Extracted records —
=======
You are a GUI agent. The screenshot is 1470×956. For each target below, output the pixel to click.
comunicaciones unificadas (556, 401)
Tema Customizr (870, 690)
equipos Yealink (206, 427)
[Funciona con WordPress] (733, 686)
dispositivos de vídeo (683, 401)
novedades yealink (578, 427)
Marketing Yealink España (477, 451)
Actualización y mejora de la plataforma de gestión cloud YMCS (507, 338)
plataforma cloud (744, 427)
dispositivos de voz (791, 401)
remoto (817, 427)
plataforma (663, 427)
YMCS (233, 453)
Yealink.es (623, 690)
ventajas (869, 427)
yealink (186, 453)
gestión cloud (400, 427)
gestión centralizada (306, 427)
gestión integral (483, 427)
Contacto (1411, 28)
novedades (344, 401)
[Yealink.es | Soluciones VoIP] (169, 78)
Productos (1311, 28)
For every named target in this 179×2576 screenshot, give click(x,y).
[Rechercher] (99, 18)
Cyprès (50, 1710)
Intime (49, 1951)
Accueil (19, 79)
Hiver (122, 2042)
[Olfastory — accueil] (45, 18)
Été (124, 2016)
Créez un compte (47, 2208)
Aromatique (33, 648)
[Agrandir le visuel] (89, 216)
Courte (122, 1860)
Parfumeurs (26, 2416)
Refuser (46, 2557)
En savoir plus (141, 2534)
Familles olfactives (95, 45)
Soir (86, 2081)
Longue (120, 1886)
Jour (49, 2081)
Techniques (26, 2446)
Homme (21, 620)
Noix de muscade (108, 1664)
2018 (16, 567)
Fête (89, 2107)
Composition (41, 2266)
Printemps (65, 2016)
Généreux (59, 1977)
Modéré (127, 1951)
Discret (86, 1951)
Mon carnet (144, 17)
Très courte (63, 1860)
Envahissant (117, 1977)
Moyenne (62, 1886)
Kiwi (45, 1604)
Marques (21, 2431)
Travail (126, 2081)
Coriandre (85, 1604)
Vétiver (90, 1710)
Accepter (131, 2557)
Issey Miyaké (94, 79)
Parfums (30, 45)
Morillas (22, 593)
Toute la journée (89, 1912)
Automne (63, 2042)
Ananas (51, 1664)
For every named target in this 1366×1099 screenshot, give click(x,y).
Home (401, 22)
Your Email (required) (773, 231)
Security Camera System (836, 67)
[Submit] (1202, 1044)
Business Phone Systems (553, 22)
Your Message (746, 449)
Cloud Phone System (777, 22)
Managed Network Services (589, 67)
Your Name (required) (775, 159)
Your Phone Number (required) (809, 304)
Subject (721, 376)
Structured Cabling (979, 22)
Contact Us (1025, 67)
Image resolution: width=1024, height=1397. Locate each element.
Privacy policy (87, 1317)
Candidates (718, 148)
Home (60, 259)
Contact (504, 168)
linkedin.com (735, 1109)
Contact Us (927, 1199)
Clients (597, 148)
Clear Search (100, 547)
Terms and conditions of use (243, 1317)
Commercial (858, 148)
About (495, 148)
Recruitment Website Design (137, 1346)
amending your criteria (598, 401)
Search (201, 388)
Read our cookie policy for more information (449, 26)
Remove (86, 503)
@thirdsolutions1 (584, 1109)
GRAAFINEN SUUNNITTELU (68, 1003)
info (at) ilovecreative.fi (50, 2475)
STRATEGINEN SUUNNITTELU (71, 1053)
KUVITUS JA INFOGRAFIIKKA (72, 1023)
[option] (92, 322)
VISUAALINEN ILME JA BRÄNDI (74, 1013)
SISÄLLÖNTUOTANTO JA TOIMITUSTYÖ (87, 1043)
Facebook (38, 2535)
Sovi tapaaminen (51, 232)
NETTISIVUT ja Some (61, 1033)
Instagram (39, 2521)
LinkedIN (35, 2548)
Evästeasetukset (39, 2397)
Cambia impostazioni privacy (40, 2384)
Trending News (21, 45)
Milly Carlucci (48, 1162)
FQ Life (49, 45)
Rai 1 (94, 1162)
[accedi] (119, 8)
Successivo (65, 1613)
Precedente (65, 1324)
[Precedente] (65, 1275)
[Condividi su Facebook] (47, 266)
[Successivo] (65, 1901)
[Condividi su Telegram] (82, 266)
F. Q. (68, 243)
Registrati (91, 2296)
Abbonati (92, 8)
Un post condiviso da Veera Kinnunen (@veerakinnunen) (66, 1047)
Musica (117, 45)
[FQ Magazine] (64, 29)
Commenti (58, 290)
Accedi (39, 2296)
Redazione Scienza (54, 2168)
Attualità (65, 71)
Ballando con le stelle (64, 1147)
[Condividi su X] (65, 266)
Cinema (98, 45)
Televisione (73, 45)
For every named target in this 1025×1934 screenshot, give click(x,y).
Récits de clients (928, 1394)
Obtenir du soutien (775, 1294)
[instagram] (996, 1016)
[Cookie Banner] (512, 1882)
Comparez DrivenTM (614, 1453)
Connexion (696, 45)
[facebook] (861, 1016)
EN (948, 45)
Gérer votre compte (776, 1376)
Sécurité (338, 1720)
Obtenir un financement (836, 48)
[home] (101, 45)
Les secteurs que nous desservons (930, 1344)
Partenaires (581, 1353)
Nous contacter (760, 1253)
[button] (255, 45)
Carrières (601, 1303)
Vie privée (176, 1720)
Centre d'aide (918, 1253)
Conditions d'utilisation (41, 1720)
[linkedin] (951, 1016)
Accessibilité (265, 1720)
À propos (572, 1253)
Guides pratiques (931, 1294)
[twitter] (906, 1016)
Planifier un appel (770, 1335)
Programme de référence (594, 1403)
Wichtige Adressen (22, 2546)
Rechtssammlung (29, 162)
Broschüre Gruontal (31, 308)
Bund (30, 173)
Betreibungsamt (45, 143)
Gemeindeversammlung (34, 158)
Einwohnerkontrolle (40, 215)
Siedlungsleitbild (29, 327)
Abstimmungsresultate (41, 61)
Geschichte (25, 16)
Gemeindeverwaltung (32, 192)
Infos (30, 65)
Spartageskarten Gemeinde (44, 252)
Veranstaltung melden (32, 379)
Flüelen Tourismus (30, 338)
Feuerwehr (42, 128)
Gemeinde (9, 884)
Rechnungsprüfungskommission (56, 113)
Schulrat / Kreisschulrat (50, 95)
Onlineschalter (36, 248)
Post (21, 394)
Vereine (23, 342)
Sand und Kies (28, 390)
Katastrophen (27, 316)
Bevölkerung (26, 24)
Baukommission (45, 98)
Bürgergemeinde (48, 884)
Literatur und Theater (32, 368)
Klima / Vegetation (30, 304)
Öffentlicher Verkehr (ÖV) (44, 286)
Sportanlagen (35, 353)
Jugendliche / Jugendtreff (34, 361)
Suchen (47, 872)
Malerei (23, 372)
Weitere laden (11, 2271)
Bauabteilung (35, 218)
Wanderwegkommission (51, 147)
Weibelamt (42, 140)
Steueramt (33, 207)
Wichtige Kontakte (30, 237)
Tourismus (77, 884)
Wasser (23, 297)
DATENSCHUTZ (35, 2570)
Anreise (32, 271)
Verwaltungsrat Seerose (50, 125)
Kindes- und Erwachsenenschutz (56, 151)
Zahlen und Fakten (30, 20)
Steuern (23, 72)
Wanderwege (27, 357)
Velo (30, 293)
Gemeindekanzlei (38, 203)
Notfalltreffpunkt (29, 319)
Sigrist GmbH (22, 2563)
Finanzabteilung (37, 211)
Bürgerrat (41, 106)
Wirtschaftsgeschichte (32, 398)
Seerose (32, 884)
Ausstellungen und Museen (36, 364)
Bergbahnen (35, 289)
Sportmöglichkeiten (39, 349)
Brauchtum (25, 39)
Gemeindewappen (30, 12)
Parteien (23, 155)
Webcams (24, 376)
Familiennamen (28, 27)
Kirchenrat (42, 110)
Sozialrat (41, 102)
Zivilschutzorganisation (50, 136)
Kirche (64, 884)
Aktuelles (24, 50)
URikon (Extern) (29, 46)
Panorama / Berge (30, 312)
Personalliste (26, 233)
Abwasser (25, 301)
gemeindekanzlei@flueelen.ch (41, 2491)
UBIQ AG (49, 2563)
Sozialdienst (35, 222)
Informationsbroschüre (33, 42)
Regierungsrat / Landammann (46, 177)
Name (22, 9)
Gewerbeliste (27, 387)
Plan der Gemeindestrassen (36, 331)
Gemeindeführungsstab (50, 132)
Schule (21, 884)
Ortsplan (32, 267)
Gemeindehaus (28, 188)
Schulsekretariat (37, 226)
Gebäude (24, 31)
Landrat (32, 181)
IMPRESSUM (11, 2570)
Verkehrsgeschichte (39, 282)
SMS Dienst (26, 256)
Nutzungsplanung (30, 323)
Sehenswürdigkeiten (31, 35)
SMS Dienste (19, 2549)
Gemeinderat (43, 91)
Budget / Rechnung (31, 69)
=======
Work instruction — What you give back must be the stretch above, starting at the line with "Contact (504, 168)" and ending at the line with "Search (201, 388)", copied exactly.

Reply to the task —
Contact (504, 168)
linkedin.com (735, 1109)
Contact Us (927, 1199)
Clients (597, 148)
Clear Search (100, 547)
Terms and conditions of use (243, 1317)
Commercial (858, 148)
About (495, 148)
Recruitment Website Design (137, 1346)
amending your criteria (598, 401)
Search (201, 388)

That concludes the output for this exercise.